After a short, steep climb we were out on the bleak paramo, in the midst of the rain, hail, and mist. The wind blew a gale and the cold was intense. Through an occasional break in the banks of fog we had glimpses of the valley on each side filled with dense clumps of frailejones. We continued on in the face of the blinding storm for several hours, but with the coming of darkness the trail left the wind-swept zone and started downward, winding along the canyon of the Magdalena; in the failing light the scenery was bewitchingly beautiful. High, rugged peaks, sheer cliffs, and black masses of forest towered above the sparkling stream that bounded from rock to rock in a succession of falls. Allen and Lloyd had gone on ahead, and after dark I came upon them camped in a unique spot. They had thrown their blankets on a ledge in the face of a cliff that towered several hundred feet above them. A tiny waterfall dashed over the edge of the precipice, cleared the ledge, and joined the greater torrent below. The regular night’s stopping-place is known as Santa Marta, which the Indians reached at nine that night.
Immediately after arriving at the camping site the porters boiled corn-meal, which they ate with brown sugar. Each man had brought a sheepskin to use as a bed, and these were dried beside the fire while their food was cooking. Before starting in the morning they had another meal of mush and sugar. During the gruelling day their mouths were kept well filled with coca and lime, and the apparent amount of sustenance and endurance derived from the herb is extraordinary; nor does it seem to have any bad aftereffect, though in Almaguer I saw a number of shaky old women with bloodshot eyes and blackened lips and teeth, said to be due to the result of excessive indulgence in coca.

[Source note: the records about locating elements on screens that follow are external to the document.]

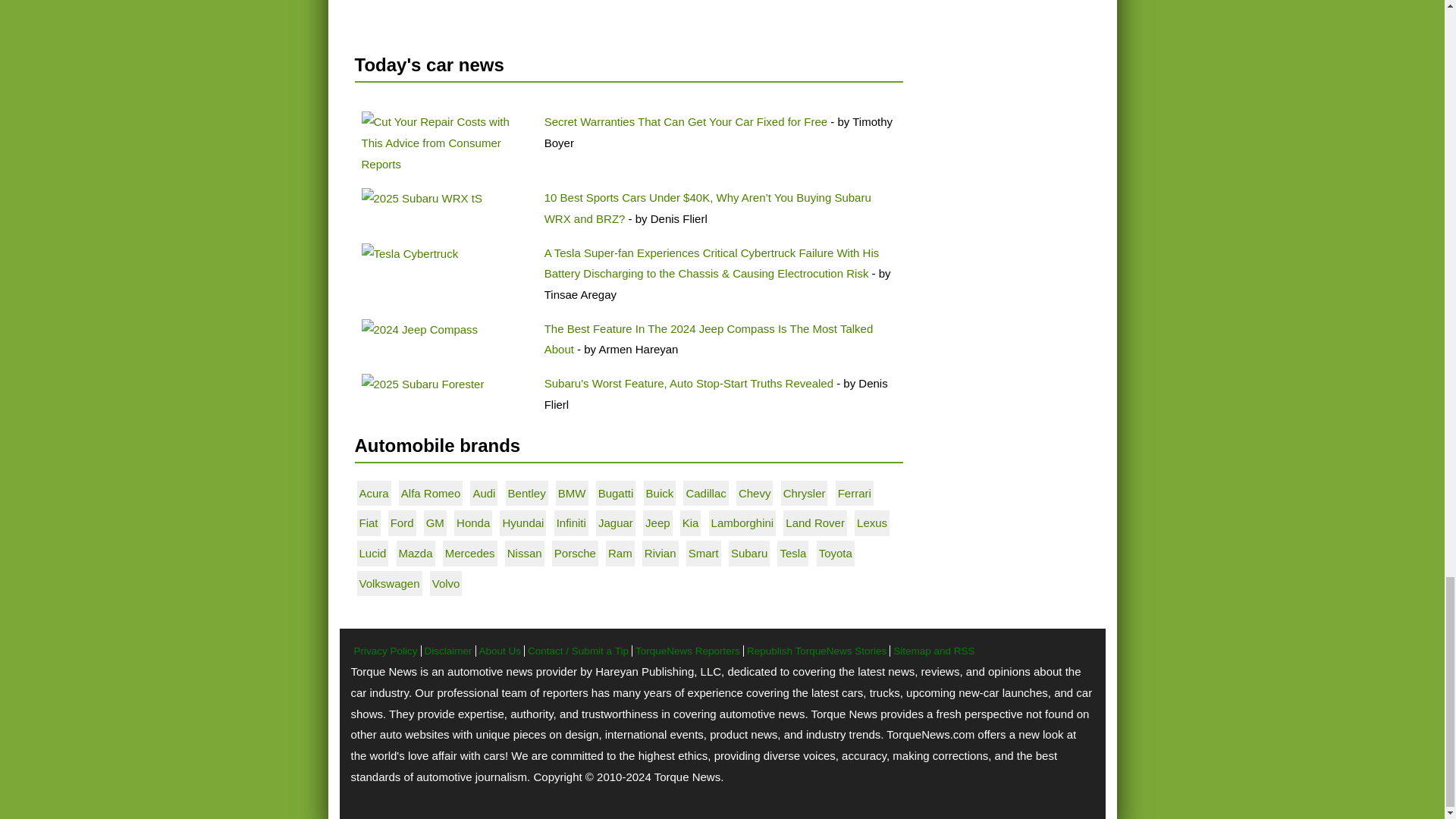
How to Find Free Repair Extended Warranties for Your Car (446, 142)
2025 Subaru Forester with auto stop-start system (422, 383)
2025 Subaru WRX tS wheel (421, 198)
2024 Jeep Compass (419, 329)
Secret Warranties That Can Get Your Car Fixed for Free (686, 121)
Acura (373, 492)
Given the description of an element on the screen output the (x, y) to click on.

The second night we failed to catch up with the men who had gone on ahead. We had waded streams and knee-deep mud the greater part of the day as the result of the steady downpour which rendered the trail indescribably bad; everything was drenched and it required more than an hour of hard work to start a small fire. However, the day dawned bright and sunny, and we lingered to watch the tribes of feathered folk that began feeding and chattering in the tree-tops. The ripening fruits had attracted great black guans, trogons with rose-colored breasts and metallic green backs, and wonderful curve-billed hummers with long white tails. Along a stretch of bamboo we saw scores of large, pearly butterflies flapping about lazily, the iridescence of their wings flashing like bits of rainbow in the sunlight; but not a glimpse did we have of the main object of our long wanderings—the rare and elusive cock-of-the-rock.

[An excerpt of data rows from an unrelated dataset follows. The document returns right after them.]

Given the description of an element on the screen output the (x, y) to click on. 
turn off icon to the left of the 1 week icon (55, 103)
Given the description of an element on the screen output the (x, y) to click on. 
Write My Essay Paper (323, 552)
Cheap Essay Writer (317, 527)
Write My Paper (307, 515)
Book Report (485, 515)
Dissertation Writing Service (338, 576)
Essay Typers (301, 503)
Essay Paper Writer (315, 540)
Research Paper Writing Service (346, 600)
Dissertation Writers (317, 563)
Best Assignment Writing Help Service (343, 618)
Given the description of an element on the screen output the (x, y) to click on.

In the afternoon the rain again fell in unrelenting torrents, and we camped beneath a wall of rock hundreds of feet high, which the Indians called the Peña Seca, or dry stone. Great vines with bunches of scarlet flowers drooped a hundred feet below the top, like gigantic serpents, but not a drop of all the downpour reached us. The base of the cliff was blackened from the numerous camp-fires kindled by Indians on their way to Tolima in quest of salt. By way of divertisement our Indians gathered incense, which is a kind of gum that collects on certain trees, and which they intended to take home with them for use in the santa iglesia. I watched the social bees that live in company with termites building tubular entrances that may extend out eighteen inches or more like a coiled pipe-stem to their apartment in the nest; apparently the two different inmates of the common domicile never clash.
The third night we reached the hut of an old Indian who called himself Domingo, and who was as surly a creature as ever walked the earth. As he refused us the hospitality of his hut, we camped outside his gate.